Nell'estate del 1974, intanto, la bomba di Piazza della Loggia a Brescia e quella nella galleria di San Benedetto Val di Sambro che aveva squarciato il treno Italicus, scuotono l'intero paese: è il segnale che qualcosa non va. In casa Sid cominciano dissapori e polemiche che finiranno per mettere in guai serissimi Miceli, più volte smentito da Maletti che sostiene di averlo informato in numerose occasioni alle attività eversive in corso in quel periodo in Italia. Miceli, su ordine di Tamburino, viene arrestato e incarcerato, ma non c'è sorte nella lunga catena di processi intentati durante la storia di questa tragica repubblica.

Il 14 Luglio 1978 la corte d'assise di Roma, che aveva letteralmente sottratto a Tamburino l'inchiesta sui fatti criminosi da lui condotta in mesi di febbrile agitazione, emette qualche condanna, davvero risibile, per mettere a posto un paio di coscienze indignate. Spiazzi viene condannato ad appena cinque anni di reclusione, Casucci ad un anno e sei mesi, gli altri imputati a pene ridottissime. Miceli viene addirittura assolto dall'accusa di favoreggiamento con la formula della non sussistenza del fatto; nel frattempo era già stato eletto come parlamentare nelle file del Movimento sociale italiano del vecchio camerata Almirante. Eppure Miceli, nell'udienza del 14 dicembre 1977, aveva risposto così alla domanda del giudice Abbate sull'esistenza di un doppio organismo parallelo al Sid ufficiale: "Lei in sostanza vuole sapere se esiste un organismo segretissimo nell'ambito del SID. Io finora ho parlato delle dodici branche in cui si divide. Ognuna di esse ha come appendice altri organismi, altre organizzazioni operative, sempre con scopi istituzionali. C'è, ed è sempre esistita, una particolare organizzazione segretissima, che è a conoscenza anche delle massime autorità dello Stato. Vista dall'esterno, da un profano, questa organizzazione può essere interpretata in senso non corretto, potrebbe apparire come qualcosa di estraneo alla linea ufficiale. Si tratta di un organismo inserito nell'ambito del SID, comunque svincolato dalla catena di ufficiali appartenenti al servizio "I", che assolve compiti pienamente istituzionali, anche se si tratta di attività ben lontana dalla ricerca informativa. Se mi chiedete dettagli particolareggiati, dico: non posso rispondere. Chiedeteli alle massime autorità dello Stato, in modo che possa esservi un chiarimento definitivo." Come De Lutiis nel suo famoso libro Storia dei servizi segreti in Italia, pubblicato nel 1984, sottolinea, citando Miceli, del Sid parallelo si aveva, o si poteva avere, ampia conoscenza. Ma l'imputazione originaria di cospirazione cessa di esistere con l'assoluzione del direttore del Sid e con essa finisce nell'oblio anche lo stralcio dell'istruttoria relativo a quella che Cavallaro aveva chiamato l'Organizzazione.
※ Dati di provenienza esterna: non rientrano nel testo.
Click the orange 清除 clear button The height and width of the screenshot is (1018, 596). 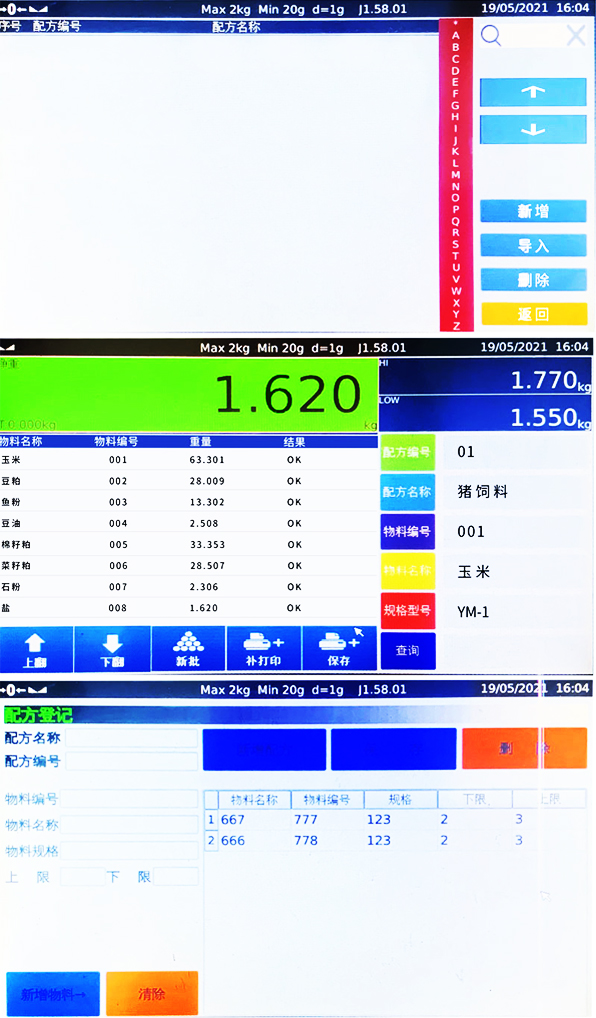click(152, 993)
Oggi, a sentire la relazione di Aldo Giannuli, consulente tecnico della procura di Brescia che indaga sulla strage di Piazza della Loggia, l'Organizzazione ha finalmente nome, cognome, indirizzo, organico, scopi e strutture. Meglio così dopo tanti anni di silenzio.
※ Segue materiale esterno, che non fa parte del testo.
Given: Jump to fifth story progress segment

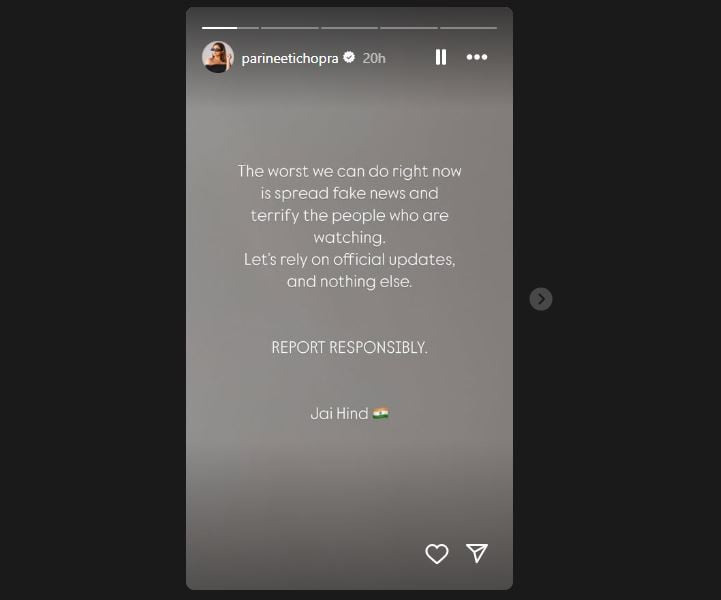Looking at the screenshot, I should tap(468, 28).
La nostra storia, cominciata a ridosso della fine della Seconda Guerra mondiale, percorre un cinquantennio di bugie e di colpevoli ritardi nelle indagini, si incista nella memoria sottratta agli italiani e finisce dritta nel mare di sangue, questa è la tesi sostenuta da molti commentatori, versato a metà anni Settanta dalle frange dell'estremismo nero, abbandonate da quel potere costituito che le aveva volute complici di un progetto di eversione mai realizzato.

Eppure Miceli aveva chiaramente indicato i mandanti. Ed è terribile pensare che alcuni di loro sono probabilmente ancora seduti in Parlamento.